Nasdaq Nation is a strange place. People seem to have almost unbounded confidence in things they will never see nor could ever understand. Theory trumps experience.
So great is their faith in these unseen powers that people are willing to subordinate the evidence of their own senses. They discount their own “erfahrung” – first- hand, direct knowledge – while putting a premium on “wissen” – abstract, collective knowledge…to use Nietzsche’s terms.
Take, for example, consumer prices.
“No matter how good the next report on consumer prices may be,” writes Jim Grant in the current issue of Grant’s Interest Rate Observer, “it will likely pale before the previous one, which featured the first monthly decline in the CPI in 14 years.”

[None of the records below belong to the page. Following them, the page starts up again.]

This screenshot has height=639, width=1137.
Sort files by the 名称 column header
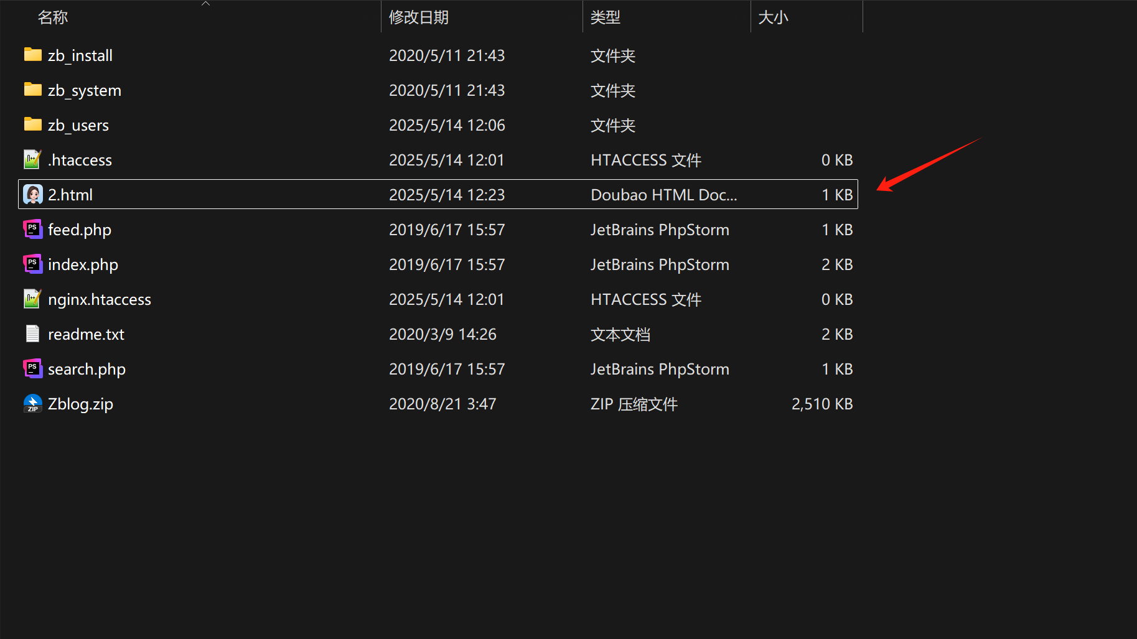53,17
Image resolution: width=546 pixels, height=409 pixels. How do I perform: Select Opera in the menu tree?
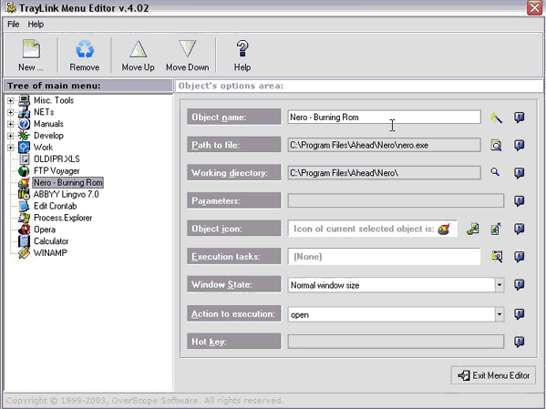pos(45,230)
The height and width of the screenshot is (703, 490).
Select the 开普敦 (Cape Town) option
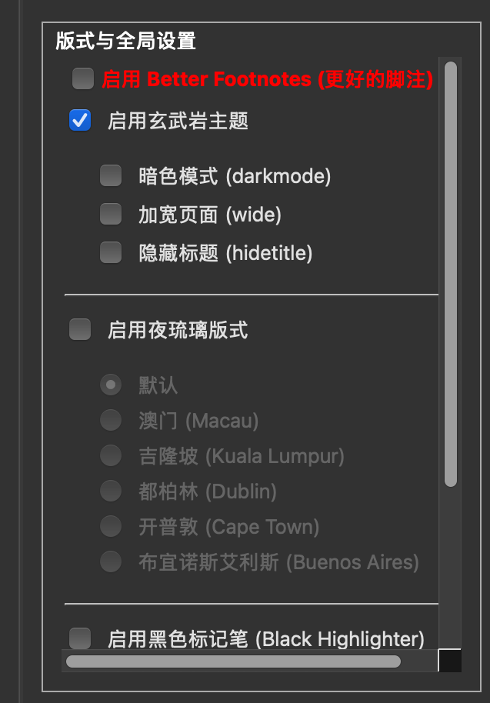110,526
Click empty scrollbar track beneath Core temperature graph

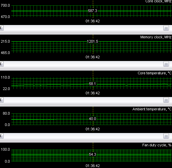tap(83, 100)
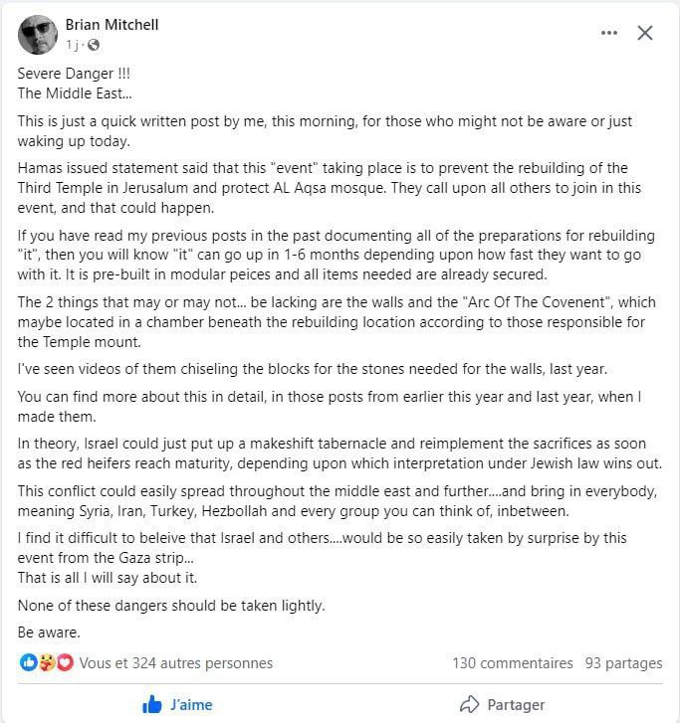The image size is (680, 723).
Task: Click the thumbs-up icon beside J'aime
Action: tap(152, 704)
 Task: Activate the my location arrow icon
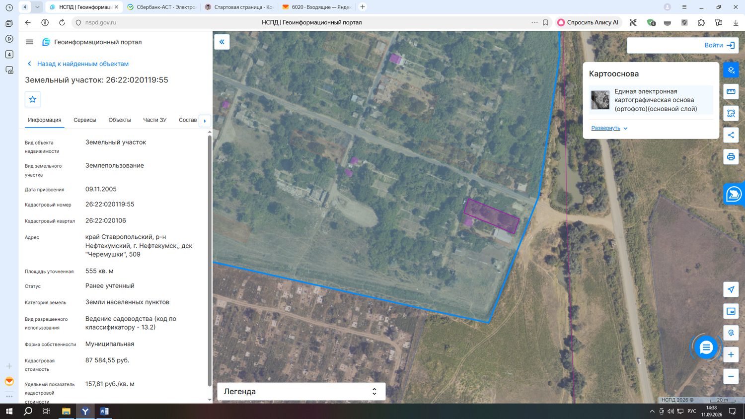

According to the Bureau of Labor Statistics – the font of collective knowledge on inflation – prices fell, at least for one month. And the general rate of inflation is so low, according to the official number-keepers, that it is of no real concern to the market. Otherwise, writes Grant, “there would be no explaining the remarkably low yields attached to government securities in the past 20 years, below the nominal rate of GDP growth), or the high dollar exchange rate, or the low prices of gold and silver.”
Even the great inflation-fighter and former Fed chief, Paul Volcker said of the official CPI on public television: “I have the cynical view that maybe it’s understated.”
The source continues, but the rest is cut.